Días de Chopin
Ayer empecé a trabajar a las 3 a.m. Me desperté antes, sin sueño, quizá por haberme acostado a las 9 p.m. después de cenar temprano. Antes de dormir practiqué un poco con mi nuevo piano, usando los audífonos para no despertar a nadie. Toqué con la mano izquierda un fragmento de un minuto del Nocturne Op. 9 de Chopin. Es una pieza que ya había ensayado con mi controlador MIDI, pero ahora la sentí diferente, más viva, más real.
Como no tenía sueño, me alisté. Preparé café para llevar y pedí un carro por Indriver, una app que casi no uso porque no aceptaba tarjeta, pero ahora tenía algo de efectivo gracias a lo que había ahorrado del último sueldo. Me salió 4 mil pesos más barato que Uber o Didi. El conductor hablaba sin parar sobre el mal estado de las calles y la corrupción en Colombia. Yo solo respondía de vez en cuando con los audífonos puestos.
Llegué temprano al aeropuerto. El jefe ya estaba allí. Charlamos media hora mientras llegaban los compañeros. Me ofreció un ponqué que comí con el café que llevé. Ese detalle, pequeño pero humano, me hizo sentir un poco mejor.
Ese día hubo muchos vuelos. Nos repartimos ocho entre tres personas. Yo cubrí cinco, a veces compartiéndolos con uno o dos compañeros. Un vuelo se canceló, otro se perdió. Aun así, todo salió bien y salí más temprano de lo esperado. En el bus de regreso puse mi música: Alaska y Dinarama, todo el trayecto con canciones como "La voz humana", "Un millón de hormigas", "No es pecado", "Entre las llamas". Esa música me recuerda que no estoy solo, que otros también han sentido lo que yo.
Al bajarme, compré un pastel de yuca, uno para ese momento y otro para la cena. Al llegar, recogí la ropa, comí, hice el backup de los datos del trabajo y los envié por correo al jefe. Luego, simplemente, me puse a pensar.
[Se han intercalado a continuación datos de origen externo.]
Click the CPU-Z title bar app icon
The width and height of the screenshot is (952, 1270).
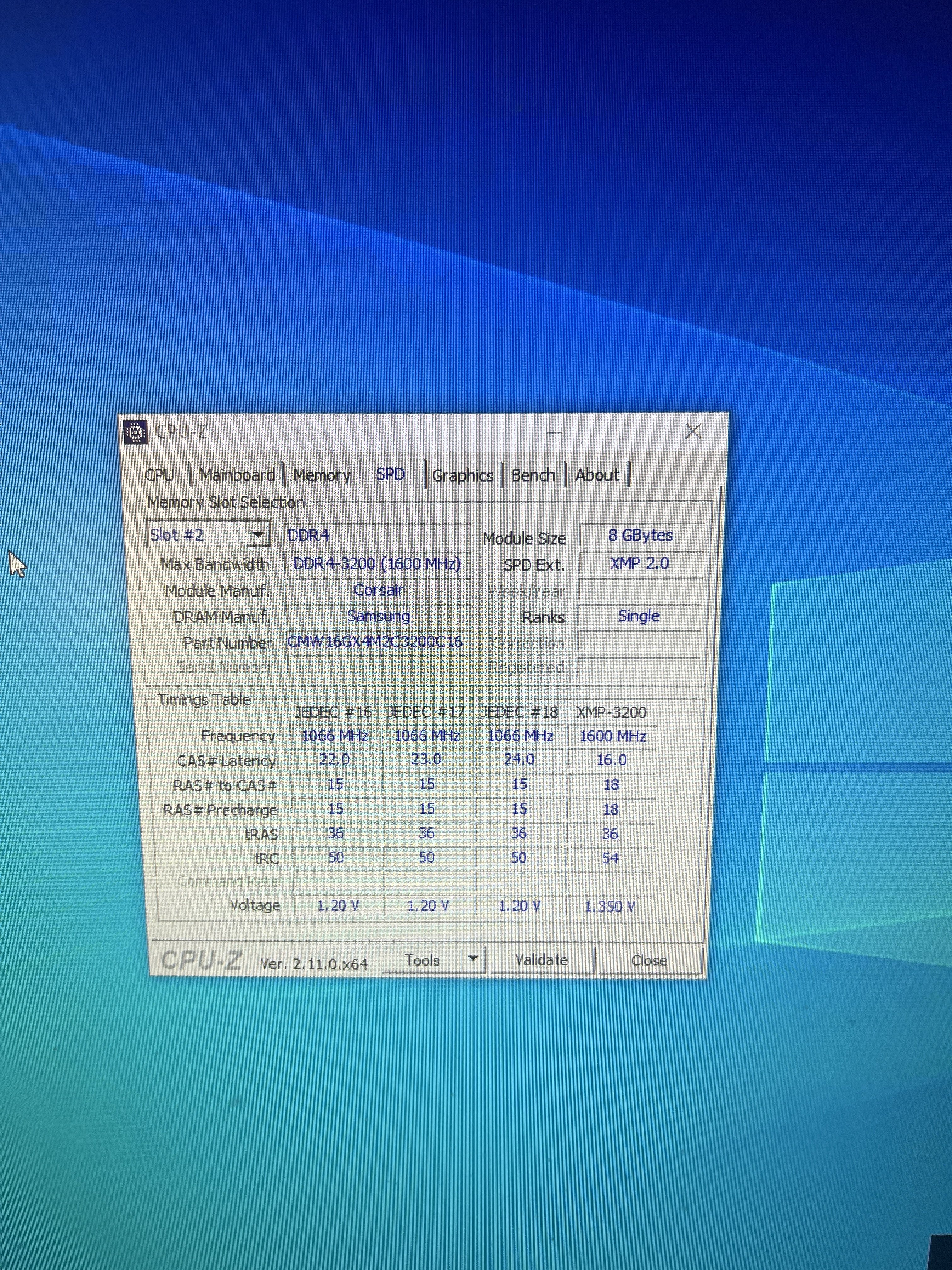136,432
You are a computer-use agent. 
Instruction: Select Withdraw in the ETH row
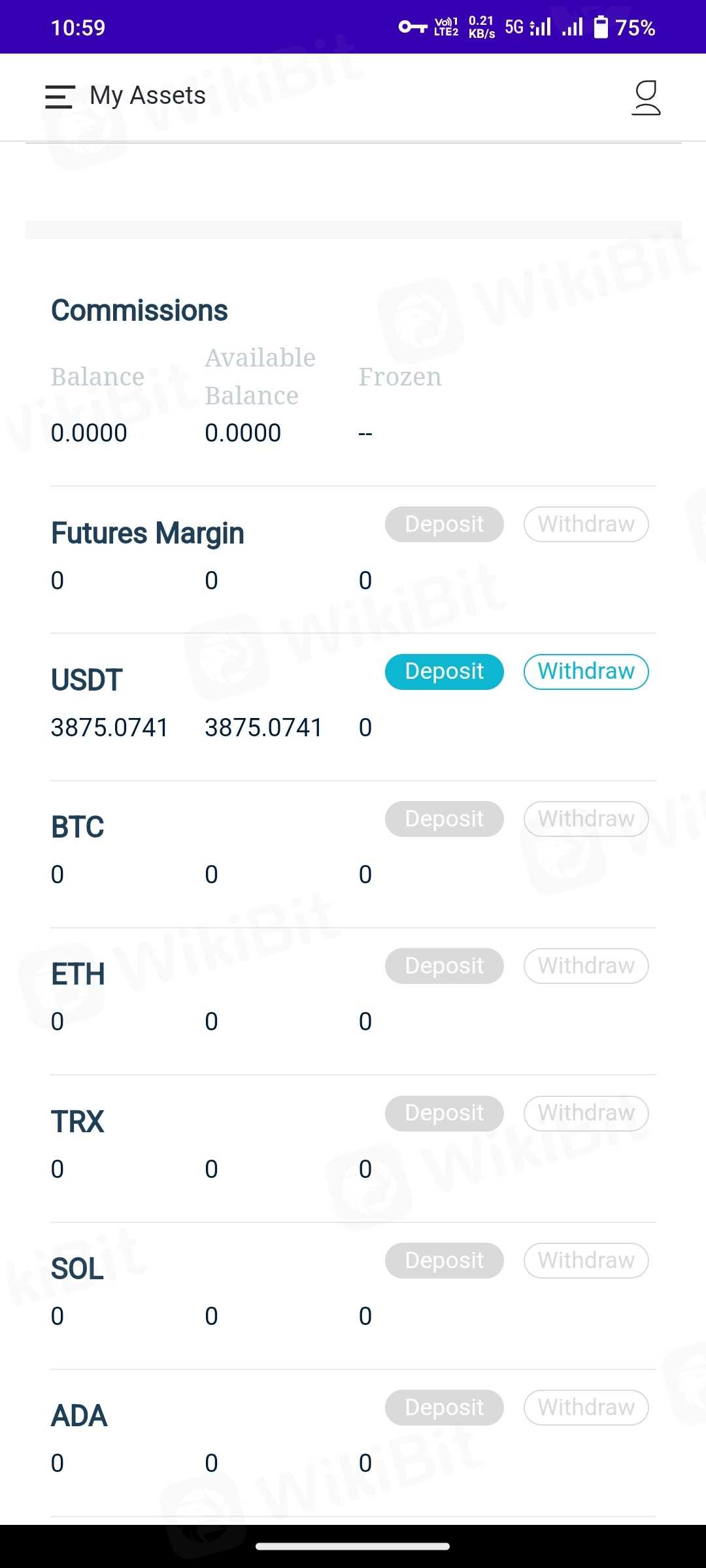tap(586, 966)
No sé por qué me pasa, pero hay momentos en los que pienso demasiado en la gente que veo. En el señor que vende bases de silicona para freidoras de aire en la esquina de mi conjunto. Se queda hasta tarde con su cajita, llamando a la gente, y nadie lo mira. En la muchacha que trabaja vendiendo hamburguesas, que estudia también, que a veces deja el trabajo por estudiar y siempre sonríe aunque le hablen mal. En la señora disfrazada de payaso, mayor de 40 años, que vende dulces en los semáforos y se sienta a comer sola un sándwich. Me dan ganas de llorar. No por tristeza propia, sino por toda esa lucha silenciosa, esa dignidad en la miseria.
Después de ese bajón emocional, me acosté. Dormí hasta la tarde y me levanté con ganas de aprender algo. Me inscribí en un curso de piano en Domestika. Aproveché una promoción de un mes por un dólar. Hoy tomé la primera clase. Estuve practicando dos horas, grabándome y volviendo a grabar cuando cometía errores, hasta que salió bien. Subí uno de los videos a mis estados de WhatsApp. Recibí varios likes, incluso de exs, amigos del viaje a México, excompañeros de trabajo y familiares.
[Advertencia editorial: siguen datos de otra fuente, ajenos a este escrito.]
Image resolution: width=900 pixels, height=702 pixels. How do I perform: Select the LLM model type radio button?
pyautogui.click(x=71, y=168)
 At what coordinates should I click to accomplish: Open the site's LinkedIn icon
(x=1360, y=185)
Para la cena preparé una arepa con chuleta de cerdo asada y salsa BBQ. De tomar, una aromática de yerbabuena, que cultive yo mismo. La plaga de roedores en el jardín ya no ha vuelto desde que puse salchichas envenenadas una semana. Cubría los huecos con un matero para que no afectara a mascotas. Mis yerbabuenas vuelven a crecer.
Vi otra clase del curso mientras comía, que revisaré de nuevo mañana con el piano encendido. Ahora tengo dos horas antes de dormir. Tal vez vea anime, juegue un rato o tome otra aromática. En Bogotá hay disturbios por el transporte, como siempre. A veces me da igual. Solo me queda preguntar al jefe si eso afectará la movilidad.
Y así fue un día cualquiera: madrugón, trabajo, pensamientos rotos, un poco de arte, algo de ternura, algo de ansiedad, algo de nostalgia. Un día como tantos, con tonterías, sentimentalismos y rutinas que me recuerdan que estoy vivo.